If this were a company it would be time for the Non executive Directors to have strong private words with the Chief Executive. They would tell him or her that the strategy was taking the company quickly to a position where it could not afford the interest and all the other bills. They would demand cost cuts and raising more revenue. They would warn that if the company did not do it for itself, the bank manager would take over or eventually the Administrator would be called in by the creditors to do it. It is time for the rest of the Cabinet to warn the PM and Chancellor in private, and time for Parliament to raise the roof beams, warning this government there are limits to how much a country can borrow.

Labour’s crude political strategy is to say they will take care of the victims of recession through spending more public money, whilst the Opposition just wants spending cuts. Please do us a favour. The Opposition welcomes – and urges – action to ease the plight of the victims of recession. We have asked for schemes to help small business struggling to pay the bills, to help Council taxpayers faced with another large public sector demand, and pensioners. More can and should be done. What we cannot afford is the VAT cut, the bank nationalisation, the ID cards, the unelected regional government, the public sector’s rich list, the surveillance society and all the panoply of Labour’s illiberal state.

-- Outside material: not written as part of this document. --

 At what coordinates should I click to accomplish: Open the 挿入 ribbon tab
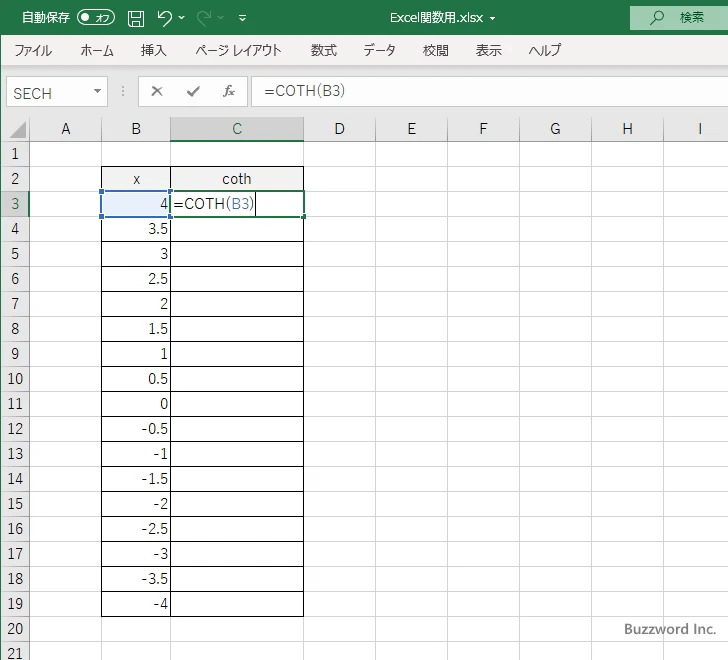click(x=153, y=50)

As I have commented before, what we really can’t afford is a long and deep recession. That is why yesterday was such a wasted opportunity. Sensible action to improve the terms of the bank support in a way which cut taxpayer risk and made it more effective would have helped. Tax cuts of the right kind to target money to the lower paid would have helped. Tax cuts for business struggling with insufficient cashflow and restricted borrowing would help. Instead the PM went for broke with a VAT cut which will do little good, and could be the final weight which pushes this government under in the sea of red ink it has created.